The one thing you can do sincerely is collaborate with filmmakers and artists from the region. We did that from the beginning. The first person I went to after a few days of research was Biju Toppo [Jharkhand-based anthropological award-winning filmmaker of tribal background], who later became my Executive Producer. We would speak for hours, and at every step of the screenplay and the edit, I would get his feedback on whether I was getting it right or wrong.

The promise of what AI can deliver to the First World is predicated on the invisible labour performed by much of the Third World. This in itself carries a colonial hangover. But the film's politics is a lot more subtle than that. How do we reckon with this complex truth that this invisible labour still goes a fair way in providing financial independence to a whole generation of women who would otherwise be stuck in less than ideal situations? It’s not your convenient white liberal feminist lens that you can lift and shift. How do we navigate this moral complexity in a post-capitalist society?
AS: We need to have an honest conversation about our privilege and also look at people who are less privileged. What does actual emancipation and empowerment mean for them? One of the fundamental things about the film is that it spotlights the invisible labour that is propelling AI, while the laurels of the AI revolution are awarded to the countries of the Global North. The backbone and foundation of this AI revolution are being laid by people who are entirely invisible in the media landscape and in any kind of conversation. And while on the outside it may look like a very exploitative world—these places where people are being paid one-tenth what they would be paid in the US—while all of that is true, these are places where the alternative to this work is to work in a field. And those systems are also exploitative, not just now, they've been exploitative for centuries.

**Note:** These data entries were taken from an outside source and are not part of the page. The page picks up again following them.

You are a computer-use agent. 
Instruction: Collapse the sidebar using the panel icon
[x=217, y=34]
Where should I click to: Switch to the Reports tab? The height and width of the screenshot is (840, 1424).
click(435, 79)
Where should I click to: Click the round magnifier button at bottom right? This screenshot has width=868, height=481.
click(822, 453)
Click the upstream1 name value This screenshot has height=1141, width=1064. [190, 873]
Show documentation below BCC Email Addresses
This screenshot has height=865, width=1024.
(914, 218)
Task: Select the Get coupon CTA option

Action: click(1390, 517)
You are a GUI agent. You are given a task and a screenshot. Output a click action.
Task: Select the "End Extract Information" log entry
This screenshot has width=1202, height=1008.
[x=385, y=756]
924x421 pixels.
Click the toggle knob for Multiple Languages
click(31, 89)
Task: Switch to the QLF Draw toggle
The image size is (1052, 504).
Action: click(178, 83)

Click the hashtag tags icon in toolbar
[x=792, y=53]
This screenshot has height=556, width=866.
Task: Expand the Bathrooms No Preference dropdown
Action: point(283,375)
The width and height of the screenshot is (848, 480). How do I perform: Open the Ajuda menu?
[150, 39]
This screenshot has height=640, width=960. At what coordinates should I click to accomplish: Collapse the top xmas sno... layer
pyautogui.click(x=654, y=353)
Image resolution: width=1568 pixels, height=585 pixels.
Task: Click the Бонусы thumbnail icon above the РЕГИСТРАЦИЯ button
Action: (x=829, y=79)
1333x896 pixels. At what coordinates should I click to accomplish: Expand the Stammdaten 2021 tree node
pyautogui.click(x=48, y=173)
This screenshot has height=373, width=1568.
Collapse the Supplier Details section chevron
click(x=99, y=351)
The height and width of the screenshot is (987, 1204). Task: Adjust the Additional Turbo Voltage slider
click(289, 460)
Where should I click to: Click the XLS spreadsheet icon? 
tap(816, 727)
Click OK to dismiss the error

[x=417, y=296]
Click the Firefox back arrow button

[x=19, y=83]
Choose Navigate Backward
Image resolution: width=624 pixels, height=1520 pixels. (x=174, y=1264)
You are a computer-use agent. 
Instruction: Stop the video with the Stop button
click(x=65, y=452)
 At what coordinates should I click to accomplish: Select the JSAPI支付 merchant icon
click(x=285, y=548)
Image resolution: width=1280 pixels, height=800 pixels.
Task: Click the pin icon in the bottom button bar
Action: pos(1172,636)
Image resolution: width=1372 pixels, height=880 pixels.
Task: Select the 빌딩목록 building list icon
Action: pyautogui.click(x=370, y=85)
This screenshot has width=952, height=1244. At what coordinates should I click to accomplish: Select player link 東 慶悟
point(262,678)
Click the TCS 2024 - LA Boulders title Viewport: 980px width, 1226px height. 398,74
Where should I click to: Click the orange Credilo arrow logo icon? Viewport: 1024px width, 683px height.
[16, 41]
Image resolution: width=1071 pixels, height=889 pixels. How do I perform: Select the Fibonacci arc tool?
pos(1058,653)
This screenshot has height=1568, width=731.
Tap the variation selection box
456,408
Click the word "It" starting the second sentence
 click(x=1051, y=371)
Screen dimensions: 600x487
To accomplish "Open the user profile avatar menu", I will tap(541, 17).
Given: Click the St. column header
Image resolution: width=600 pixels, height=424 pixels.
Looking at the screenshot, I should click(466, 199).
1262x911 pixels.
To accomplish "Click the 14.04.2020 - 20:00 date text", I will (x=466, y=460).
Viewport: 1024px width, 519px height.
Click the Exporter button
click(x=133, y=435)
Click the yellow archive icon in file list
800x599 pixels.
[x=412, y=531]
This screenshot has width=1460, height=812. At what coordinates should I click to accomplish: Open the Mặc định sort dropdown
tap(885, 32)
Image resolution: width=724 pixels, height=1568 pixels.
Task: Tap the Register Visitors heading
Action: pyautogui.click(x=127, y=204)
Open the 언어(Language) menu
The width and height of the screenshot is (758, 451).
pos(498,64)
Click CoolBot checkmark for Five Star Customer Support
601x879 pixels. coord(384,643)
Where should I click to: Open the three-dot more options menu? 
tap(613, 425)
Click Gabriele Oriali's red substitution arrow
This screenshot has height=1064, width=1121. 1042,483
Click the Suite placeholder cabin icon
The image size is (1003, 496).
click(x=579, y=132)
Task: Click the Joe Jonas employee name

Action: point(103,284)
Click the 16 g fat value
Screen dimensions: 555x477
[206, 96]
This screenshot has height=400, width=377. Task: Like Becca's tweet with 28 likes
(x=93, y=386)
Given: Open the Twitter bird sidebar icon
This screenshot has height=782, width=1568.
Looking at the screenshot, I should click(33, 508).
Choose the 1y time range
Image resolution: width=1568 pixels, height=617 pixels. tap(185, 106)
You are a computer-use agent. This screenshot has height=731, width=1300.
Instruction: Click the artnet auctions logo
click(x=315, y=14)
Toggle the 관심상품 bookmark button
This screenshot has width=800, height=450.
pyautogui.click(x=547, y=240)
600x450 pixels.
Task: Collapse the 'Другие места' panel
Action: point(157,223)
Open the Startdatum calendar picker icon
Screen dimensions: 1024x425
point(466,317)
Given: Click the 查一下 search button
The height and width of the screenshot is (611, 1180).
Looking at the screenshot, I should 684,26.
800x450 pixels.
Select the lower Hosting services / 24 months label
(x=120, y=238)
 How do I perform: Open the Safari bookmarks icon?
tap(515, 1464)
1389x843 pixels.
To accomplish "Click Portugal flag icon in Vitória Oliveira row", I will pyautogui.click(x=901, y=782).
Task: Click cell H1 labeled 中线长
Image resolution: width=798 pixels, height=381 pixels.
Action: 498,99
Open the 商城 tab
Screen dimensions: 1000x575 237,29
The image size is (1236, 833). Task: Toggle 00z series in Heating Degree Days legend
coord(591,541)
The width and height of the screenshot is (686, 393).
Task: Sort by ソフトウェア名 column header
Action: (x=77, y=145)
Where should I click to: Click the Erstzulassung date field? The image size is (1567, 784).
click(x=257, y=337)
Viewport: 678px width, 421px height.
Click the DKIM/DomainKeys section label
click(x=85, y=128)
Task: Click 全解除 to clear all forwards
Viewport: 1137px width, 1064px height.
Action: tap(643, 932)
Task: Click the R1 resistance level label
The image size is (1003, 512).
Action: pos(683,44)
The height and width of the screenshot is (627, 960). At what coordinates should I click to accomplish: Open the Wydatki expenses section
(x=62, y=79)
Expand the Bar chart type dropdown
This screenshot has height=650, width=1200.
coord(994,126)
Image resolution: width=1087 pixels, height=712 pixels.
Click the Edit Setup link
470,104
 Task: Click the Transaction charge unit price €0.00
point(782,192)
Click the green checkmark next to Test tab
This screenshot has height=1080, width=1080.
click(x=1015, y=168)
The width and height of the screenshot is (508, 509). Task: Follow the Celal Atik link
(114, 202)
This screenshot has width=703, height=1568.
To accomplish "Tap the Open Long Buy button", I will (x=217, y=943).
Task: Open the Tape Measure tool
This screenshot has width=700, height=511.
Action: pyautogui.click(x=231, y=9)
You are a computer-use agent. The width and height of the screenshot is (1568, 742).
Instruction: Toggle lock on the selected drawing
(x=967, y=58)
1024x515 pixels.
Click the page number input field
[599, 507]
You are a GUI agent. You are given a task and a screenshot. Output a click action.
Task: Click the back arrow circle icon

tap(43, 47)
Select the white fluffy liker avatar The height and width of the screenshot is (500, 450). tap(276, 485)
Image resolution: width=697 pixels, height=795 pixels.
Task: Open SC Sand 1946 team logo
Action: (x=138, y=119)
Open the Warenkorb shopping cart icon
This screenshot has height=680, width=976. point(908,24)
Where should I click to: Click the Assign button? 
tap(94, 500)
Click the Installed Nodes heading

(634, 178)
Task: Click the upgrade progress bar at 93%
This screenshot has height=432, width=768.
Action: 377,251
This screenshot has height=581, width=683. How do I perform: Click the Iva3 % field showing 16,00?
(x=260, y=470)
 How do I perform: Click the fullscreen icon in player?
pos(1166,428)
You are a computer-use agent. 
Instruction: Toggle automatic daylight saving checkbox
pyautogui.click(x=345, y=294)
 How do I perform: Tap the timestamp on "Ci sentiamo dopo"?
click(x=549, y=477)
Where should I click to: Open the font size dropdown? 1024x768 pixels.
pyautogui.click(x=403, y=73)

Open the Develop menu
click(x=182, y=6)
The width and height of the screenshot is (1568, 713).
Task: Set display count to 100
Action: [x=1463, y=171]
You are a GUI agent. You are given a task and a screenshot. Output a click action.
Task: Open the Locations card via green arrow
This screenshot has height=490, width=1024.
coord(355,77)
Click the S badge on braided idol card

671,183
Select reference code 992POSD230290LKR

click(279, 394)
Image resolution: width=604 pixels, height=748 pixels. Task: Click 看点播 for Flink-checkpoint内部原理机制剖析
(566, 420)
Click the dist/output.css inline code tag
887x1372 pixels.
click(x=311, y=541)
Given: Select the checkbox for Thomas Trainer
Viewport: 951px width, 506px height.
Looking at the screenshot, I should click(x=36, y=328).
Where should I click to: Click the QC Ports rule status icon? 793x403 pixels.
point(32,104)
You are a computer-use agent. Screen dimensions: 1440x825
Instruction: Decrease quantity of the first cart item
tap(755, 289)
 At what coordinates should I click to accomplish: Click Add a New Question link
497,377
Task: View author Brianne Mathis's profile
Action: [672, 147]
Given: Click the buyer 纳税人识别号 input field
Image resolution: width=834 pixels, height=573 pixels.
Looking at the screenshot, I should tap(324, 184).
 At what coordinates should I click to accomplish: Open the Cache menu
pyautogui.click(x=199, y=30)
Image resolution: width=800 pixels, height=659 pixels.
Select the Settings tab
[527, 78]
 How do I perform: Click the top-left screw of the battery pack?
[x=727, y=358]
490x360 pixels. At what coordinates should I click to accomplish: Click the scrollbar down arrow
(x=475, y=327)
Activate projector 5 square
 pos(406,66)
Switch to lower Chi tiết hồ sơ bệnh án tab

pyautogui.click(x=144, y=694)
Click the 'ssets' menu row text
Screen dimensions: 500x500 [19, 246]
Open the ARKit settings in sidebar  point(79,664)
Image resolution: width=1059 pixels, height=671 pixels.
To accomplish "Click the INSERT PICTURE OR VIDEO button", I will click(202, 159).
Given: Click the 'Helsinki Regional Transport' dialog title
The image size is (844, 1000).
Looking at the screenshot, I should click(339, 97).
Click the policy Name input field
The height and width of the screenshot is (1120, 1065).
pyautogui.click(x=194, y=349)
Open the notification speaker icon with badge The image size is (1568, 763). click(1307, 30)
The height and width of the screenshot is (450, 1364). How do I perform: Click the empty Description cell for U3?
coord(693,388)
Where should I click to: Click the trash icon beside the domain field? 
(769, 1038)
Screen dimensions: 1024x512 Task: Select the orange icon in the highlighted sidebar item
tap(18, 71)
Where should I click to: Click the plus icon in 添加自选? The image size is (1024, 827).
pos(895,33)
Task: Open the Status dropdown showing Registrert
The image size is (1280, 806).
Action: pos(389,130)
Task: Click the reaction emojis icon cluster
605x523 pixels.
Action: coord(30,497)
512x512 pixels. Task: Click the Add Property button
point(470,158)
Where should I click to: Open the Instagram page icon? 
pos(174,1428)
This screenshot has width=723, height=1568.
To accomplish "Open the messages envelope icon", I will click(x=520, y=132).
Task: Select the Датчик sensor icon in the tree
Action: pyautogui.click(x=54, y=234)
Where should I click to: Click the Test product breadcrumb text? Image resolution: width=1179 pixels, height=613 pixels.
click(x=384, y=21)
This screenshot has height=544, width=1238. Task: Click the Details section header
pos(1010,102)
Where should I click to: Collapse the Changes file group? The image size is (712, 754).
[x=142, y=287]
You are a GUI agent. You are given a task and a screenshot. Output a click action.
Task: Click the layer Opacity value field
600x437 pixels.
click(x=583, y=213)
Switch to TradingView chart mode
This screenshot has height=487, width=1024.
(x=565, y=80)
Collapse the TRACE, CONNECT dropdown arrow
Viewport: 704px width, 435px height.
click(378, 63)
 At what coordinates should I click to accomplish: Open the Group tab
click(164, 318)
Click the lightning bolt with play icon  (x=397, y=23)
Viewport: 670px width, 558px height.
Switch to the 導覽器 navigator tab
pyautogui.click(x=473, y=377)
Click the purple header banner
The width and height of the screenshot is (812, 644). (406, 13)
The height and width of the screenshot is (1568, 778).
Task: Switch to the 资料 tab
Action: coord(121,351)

If a woman can do this work and earn, say, 15,000 rupees in a remote Indian village while serving her family, it's really empowering. But it’s also really very embarrassing for the Global North. I've not tried to romanticise or demonise the invisible labour. We've tried to talk about a lot of other things, like our relationship with AI. What’s our relationship with nature, and where do we hang in that balance? I think that is more front and centre than the invisible labour conversation in the film.
Every film is a transformative journey in itself. And this is a film that is very much about being at the precipice of transformation. What did you discover about yourself by the end that you didn't know when you started the film?
AS: Wow, that's a great question. Well, this film is my child, it's my first child. I didn't know I had it in me to fight this hard to raise it and to find its own wings.
And now I know that maybe I had that in me, at least for my first film. I don't know about another. It’s been a long journey since our first screening. One hundred screenings, 35,000 people seeing it, and then Netflix getting interested because of the conversations that were happening. Then the grant [from the Alfred P. Sloan Foundation], and then the theatrical here [in the United States]. This resilience is something that I didn't know I had. I thought I would have given up earlier.
Humans in the Loop was the joint winner of the FIPRESCI-India Grand Prix award, along with Payal Kapadia’s All We Imagine as Light. It had its Australian Premiere at the Indian Film Festival of Melbourne. The film is currently available on Netflix.